Denyse O’Leary, a friend of Careless and a professional member of both PWAC and CCP, says “the only reason I can think of for arresting (the three journalists) first is that the police were going to do something they did not want the public to see.” She adds that “I hope it’s not true but I can’t think of any other explanation.”
Normally, O’Leary says, police want journalists to cover arrests to make sure everything is done “by the book.”
O’Leary stresses this is not a pro-life issue but an issue of freedom of the press. She says, “Professional associations don’t want to see a precedent created where the police can ask journalists to leave an arrest.” Giving police the right to ask journalists to leave, she explains, “gives them the right to say what journalists are allowed to cover and how.”
Victoria Ridout, executive director of PWAC, says her association is writing a letter to the detective involved in the arrest with copies going to the police chief and mayor’s office, asking for more information about the arrest. She notes Careless is a “fully accredited journalist who would not in any way obstruct a police officer — she was simply doing her job as a journalist.”
Ridout also says it is wrong for the police to “deprive” Careless of her “means of making a living,” by confiscating her film. “Holding her film means she can’t sell it,” Ridout says. She doubts that this would have happened to a staff reporter from one of the daily newspapers. Other media have covered such arrests before, including CRFB radio, CTV, and Crossroads. MacLean is developing a strategy to regain the film seized from his client Steve Jalsevac. Police claim the film is needed as evidence.
MacLean wonders why there is largely silence on the part of the media over this violation of free press rights. The Interim has contacted numerous media and with the exception of several religious publications and a few “mainstream” journalists, no one seems to be interested in the story. MacLean says that media outrage at such police tactics would force the police to release the film.
Jalsevac recalls that there were numerous “unusual circumstances” that day. He says that when the police arrived, they had “the appearance of a rogue police unit” and that Hogan was “agitated the moment he arrived.”
(This past summer, Hogan had to apologize to pro-life witness Bill Whatcott for his treatment of a assault allegation against the demonstrator. Several pro-life activists who demonstrate across the street from the Scott abortuary also report having difficult encounters with the sergeant.)
At least 13 officers and sheriffs were present that day. They were not the usual officers dispatched and were especially intimidating. Connell says the police knew what they were doing. “It was well planned. They wanted to intimidate us. They get into your personal space, they arrested the journalists and then treated Linda roughly.”
Normally, police park a cruiser in front of the abortuary which they use to transport Gibbons. This time, however, they parked the police car across the street from the abortuary and dragged Gibbons across the street for all to see. After the arrest, police warned the group of demonstrators across the street and outside the injunction zone that if any protesters were to go near the abortuary they would be arrested.

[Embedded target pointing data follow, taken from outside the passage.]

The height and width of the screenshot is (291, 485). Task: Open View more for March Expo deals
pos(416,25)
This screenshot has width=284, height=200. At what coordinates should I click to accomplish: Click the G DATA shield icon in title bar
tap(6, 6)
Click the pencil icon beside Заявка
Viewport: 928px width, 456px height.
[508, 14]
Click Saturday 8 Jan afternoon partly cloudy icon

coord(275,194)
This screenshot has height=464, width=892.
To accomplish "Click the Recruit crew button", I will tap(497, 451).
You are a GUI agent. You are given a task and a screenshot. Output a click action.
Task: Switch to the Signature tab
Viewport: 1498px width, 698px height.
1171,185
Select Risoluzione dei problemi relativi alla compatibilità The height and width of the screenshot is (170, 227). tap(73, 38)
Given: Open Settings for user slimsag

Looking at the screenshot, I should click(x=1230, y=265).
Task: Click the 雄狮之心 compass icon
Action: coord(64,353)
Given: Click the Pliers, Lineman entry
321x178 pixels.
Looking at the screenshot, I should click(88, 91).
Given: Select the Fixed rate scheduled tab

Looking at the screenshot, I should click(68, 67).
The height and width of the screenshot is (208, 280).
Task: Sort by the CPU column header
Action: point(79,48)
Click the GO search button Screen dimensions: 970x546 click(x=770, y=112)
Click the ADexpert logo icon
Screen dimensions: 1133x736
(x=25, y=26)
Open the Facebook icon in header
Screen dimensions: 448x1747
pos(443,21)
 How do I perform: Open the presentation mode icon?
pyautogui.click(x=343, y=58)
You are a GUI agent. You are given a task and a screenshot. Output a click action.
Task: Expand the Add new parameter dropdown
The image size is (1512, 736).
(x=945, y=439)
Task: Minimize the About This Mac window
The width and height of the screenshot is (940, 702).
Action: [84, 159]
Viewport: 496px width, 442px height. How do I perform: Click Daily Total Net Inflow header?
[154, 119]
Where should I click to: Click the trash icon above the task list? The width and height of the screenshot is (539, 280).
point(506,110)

This is another violation of the injunction. In an earlier court case over Rev. Campbell’s violation of the injunction, the judge ruled that the injunction had to be read each time pro-life demonstrators re-entered the injunction zone.
As for Gibbons, her mistreatment did not end with her arrest. She says that while she was in custody she was not given anything to eat for more than 26 hours. She asked the prison matron for food, saying she had not been fed that day, and the matron insinuated Gibbons was lying.